The varus derotational osteotomy places the top of the femur in varus and rotated backward but the rest of the leg is turned to a forward pointing posture - connecting the two with a metal plate.

The pressure is less with VRO due to the muscle releases that accompany it and also due to the shortening of the length of  the femur bone which occurs in the process. Creating less length for muscles and ligaments to span releives pressure.

Indeed, the trick of shortening bone rather than (or in addition to) lengthening muscle and whatever else was so successful that shortening is used straight away for very severe cases even without varus or derotation. Because leg muscles attach to the shaft of the femur, taking out a section high up allows the head and neck piece to drop down. So, in fact, a shortening of the femur bone does not FURTHER shorten the leg (which is already foreshortened) , but keeps the leg where it is as the head and neck are dropped into place. The overlap is cut away to allow the two parts of the femur to be secured to one another by plate and screw fixation.

 

 

Hip motion is ball in socket motion. In walking the flexion - extension of the femur (thigh bone) is accompanied by  forward-backward motion  (red arrow) of the femur shaft relative to the pelvis as well as elevation - depression of the top of the shaft (blue arrow) relative to the pelvis.
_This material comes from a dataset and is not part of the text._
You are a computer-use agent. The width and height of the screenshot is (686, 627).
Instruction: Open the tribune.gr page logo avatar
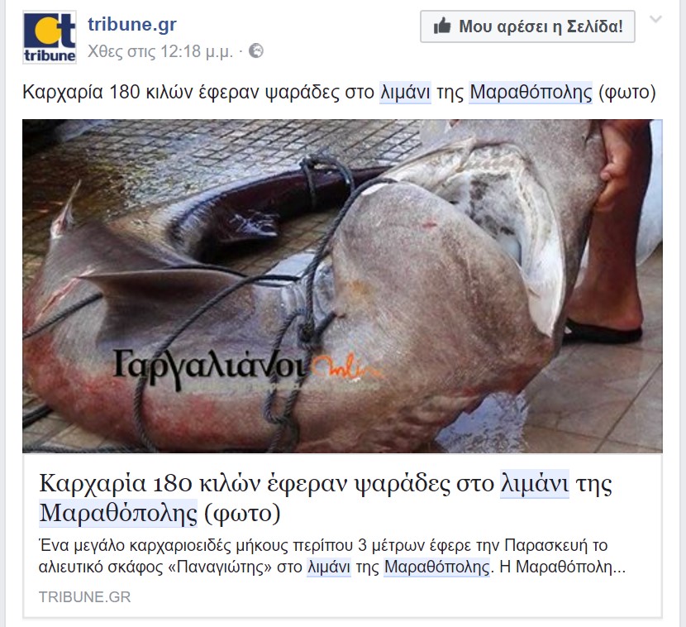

In a number of conditions, pressing need and persistance maintains the roundness required of flexion-extension. However, the sideways  and/or vertical motion may suffer to hip shape deformity. In those cases the hip has become cylindrical or egg shaped rather than  spherical.  The shape of the femur head may match the socket in one plane but not another. That will reflect in a stiff mechanical look to the walk. Supple side sway of the hips becomes difficult to absent.